Ma anche i socialisti furono tiepidi, hai detto.

Sì, infatti a un certo punto la cosa prese un aspetto grottesco. Craxi era in America, e anche lui, per i giochi della sorte, tornò troppo tardi. Siccome era un vero animale politico, un uomo di intuizioni, appena arrivato disse: fermi tutti, questa legge bisogna modificarla. Sennonché la legge era ormai passata con votazioni conformi a Camera e Senato, per cui era rimasto ben poco su cui innescare una battaglia politica. Lui chiede: cosa è rimasto da votare? Gli dicono che c’è solo la questione della “busta”. Si trattava di un meccanismo un po’ macchinoso per stabilire le responsabilità individuali in caso di voto segreto di organi collegiali: in Camera di Consiglio si doveva preparare una busta, da tenere segreta, con i voti dei singoli componenti. Craxi, sentendo che era rimasto solo quello, disse: allora date battaglia sulla busta. Così Alagna, Martelli, soprattutto Andò, tutti quelli che fino a quel momento avevano avuto un atteggiamento morbido (e poi si sono ritrovati a pagare di persona) dovettero fare un macello su un particolare ridicolo che ormai non poteva cambiare la sostanza delle cose, né poteva bloccare la legge. In più fiorirono le battute sui socialisti, le buste e le bustarelle. Insomma, fu un fallimento totale.

Quindi la tua conclusione è che già nell’87 si è giocato l’anticipo della partita finale tra politica e magistratura, senza che quasi nessuno ne fosse consapevole?
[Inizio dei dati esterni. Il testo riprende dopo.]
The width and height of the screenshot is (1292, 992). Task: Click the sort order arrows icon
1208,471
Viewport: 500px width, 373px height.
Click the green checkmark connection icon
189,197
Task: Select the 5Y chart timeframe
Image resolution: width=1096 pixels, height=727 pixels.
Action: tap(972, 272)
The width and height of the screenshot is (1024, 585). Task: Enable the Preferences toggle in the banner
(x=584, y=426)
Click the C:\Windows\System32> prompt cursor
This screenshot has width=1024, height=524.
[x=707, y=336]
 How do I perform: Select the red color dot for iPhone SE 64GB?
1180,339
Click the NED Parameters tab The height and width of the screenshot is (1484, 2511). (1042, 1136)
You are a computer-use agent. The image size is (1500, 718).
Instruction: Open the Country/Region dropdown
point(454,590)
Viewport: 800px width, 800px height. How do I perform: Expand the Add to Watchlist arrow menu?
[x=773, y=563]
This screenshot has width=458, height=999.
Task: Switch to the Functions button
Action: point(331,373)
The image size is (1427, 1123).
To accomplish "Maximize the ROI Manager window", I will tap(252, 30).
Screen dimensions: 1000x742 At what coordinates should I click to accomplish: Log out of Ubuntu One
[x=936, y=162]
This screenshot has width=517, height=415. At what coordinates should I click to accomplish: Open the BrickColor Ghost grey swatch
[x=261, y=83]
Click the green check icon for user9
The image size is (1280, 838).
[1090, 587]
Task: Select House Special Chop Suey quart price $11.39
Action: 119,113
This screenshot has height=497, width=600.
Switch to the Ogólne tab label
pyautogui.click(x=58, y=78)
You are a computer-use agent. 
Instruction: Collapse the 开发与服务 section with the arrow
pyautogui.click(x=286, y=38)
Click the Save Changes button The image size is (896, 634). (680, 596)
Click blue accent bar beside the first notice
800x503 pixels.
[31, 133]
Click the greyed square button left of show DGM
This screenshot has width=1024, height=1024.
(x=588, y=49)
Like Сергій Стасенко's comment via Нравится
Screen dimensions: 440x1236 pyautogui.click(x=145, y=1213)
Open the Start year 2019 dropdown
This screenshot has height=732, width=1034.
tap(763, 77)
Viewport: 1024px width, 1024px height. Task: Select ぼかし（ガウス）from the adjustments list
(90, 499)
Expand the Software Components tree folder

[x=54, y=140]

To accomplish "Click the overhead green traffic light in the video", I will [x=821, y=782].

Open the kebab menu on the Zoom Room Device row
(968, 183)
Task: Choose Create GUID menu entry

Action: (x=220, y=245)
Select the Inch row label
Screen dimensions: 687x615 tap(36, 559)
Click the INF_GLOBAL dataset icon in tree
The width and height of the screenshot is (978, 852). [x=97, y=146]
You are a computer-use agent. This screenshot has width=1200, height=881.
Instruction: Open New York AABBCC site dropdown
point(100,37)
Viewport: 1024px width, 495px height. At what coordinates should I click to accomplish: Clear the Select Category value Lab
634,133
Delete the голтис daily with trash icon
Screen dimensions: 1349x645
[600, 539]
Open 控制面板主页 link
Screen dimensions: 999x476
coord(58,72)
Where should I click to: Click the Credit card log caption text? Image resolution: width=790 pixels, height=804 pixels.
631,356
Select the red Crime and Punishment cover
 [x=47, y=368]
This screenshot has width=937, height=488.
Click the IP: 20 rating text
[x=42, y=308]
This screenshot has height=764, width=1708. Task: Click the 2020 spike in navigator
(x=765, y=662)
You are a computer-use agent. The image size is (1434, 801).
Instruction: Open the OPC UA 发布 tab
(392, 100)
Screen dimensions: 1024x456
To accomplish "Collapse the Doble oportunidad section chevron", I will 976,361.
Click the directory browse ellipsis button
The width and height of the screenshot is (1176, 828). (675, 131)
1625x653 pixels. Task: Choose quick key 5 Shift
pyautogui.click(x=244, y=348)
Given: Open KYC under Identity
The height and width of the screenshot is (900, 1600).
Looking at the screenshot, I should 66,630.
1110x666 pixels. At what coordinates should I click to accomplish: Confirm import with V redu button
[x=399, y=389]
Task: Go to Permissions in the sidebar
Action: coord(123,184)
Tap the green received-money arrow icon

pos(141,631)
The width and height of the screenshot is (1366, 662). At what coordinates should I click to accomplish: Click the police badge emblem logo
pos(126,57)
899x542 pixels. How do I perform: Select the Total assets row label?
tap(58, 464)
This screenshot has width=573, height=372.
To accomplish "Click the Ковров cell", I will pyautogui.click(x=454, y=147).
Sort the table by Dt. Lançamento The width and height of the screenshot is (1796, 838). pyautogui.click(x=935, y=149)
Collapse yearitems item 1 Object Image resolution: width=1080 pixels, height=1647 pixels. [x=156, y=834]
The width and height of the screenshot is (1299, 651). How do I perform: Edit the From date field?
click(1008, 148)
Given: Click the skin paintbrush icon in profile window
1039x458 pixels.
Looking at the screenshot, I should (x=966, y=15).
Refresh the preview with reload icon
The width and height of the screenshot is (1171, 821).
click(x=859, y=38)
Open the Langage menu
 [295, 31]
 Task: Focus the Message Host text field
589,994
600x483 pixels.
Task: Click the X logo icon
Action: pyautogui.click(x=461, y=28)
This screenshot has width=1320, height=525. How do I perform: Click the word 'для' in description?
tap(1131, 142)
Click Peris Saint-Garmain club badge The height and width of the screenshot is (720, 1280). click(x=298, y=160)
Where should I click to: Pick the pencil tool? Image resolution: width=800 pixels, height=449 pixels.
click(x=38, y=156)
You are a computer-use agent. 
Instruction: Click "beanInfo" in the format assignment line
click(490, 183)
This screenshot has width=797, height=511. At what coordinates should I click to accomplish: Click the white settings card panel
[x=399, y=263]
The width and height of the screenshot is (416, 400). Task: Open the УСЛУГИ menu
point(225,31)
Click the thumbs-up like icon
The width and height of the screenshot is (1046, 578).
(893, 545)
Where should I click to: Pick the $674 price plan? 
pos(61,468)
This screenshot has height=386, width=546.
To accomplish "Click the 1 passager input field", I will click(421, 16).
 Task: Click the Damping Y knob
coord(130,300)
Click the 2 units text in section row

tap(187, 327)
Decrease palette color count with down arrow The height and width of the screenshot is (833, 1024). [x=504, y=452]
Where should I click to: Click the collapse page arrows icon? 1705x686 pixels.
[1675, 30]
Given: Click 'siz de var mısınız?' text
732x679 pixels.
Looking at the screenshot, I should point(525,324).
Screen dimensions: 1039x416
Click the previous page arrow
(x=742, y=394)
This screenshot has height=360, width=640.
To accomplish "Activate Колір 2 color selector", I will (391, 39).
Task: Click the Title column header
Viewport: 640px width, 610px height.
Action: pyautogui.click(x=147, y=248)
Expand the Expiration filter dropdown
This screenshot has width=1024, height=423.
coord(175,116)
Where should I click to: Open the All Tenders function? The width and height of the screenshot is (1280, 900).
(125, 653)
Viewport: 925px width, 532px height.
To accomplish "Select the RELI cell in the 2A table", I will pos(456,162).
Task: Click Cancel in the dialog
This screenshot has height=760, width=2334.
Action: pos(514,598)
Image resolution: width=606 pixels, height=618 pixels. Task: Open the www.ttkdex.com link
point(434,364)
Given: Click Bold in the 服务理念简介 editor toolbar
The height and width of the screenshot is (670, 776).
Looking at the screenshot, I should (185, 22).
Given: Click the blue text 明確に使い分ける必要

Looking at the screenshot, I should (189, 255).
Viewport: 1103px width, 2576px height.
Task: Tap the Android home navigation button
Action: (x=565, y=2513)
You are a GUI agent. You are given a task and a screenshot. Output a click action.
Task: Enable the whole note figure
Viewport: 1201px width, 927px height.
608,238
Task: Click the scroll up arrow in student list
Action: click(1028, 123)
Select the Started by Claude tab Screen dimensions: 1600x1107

Sì: quella che poteva essere la prova di forza nel braccio di ferro appena iniziato tra politica e magistratura, in cui la politica poteva godere dell’immensa risorsa del voto popolare, si tradusse in uno sbeffeggiamento del potere popolare e del potere politico, salvo quello che si apprestava a fare il “compare” della magistratura. È lì che nasce l’organigramma di quella che sarà la forza “golpista” di Mani Pulite. Anche se in certi momenti sicuramente dentro Mani Pulite ci sono stati magistrati che hanno cercato di fare a meno del Pci. A questo punto è difficile stabilire quanto ancora sia saldo il rapporto di dipendenza instaurato, o quanto ormai, nel bailamme di poteri che si sottraggono al controllo democratico, la magistratura giochi una partita tutta sua. Oggi in Italia c’è un regime, come dicono i girotondini, ma un regime che è all’opposizione del governo: i sindacati e la magistratura in primo luogo, ma anche la burocrazia, tutti quelli che si sono presi, grazie agli anni del consociativismo, un potere reale, che ormai sfugge al governo, e che è difficile contrastare attraverso i mezzi della politica. “Resistere, resistere, resistere” è lo slogan di tutti costoro, non soltanto dei giudici.